-- start Material for this task --
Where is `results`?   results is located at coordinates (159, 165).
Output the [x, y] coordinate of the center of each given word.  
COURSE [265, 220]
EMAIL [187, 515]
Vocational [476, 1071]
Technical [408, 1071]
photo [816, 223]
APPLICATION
-- end Material for this task --
● **What to produce**
Put the lines above into a JSON list of strings, one string per line, and leave out any blank lines.

● **Task response**
[
  "Where is `results`?   results is located at coordinates (159, 165).",
  "Output the [x, y] coordinate of the center of each given word.  ",
  "COURSE [265, 220]",
  "EMAIL [187, 515]",
  "Vocational [476, 1071]",
  "Technical [408, 1071]",
  "photo [816, 223]",
  "APPLICATION"
]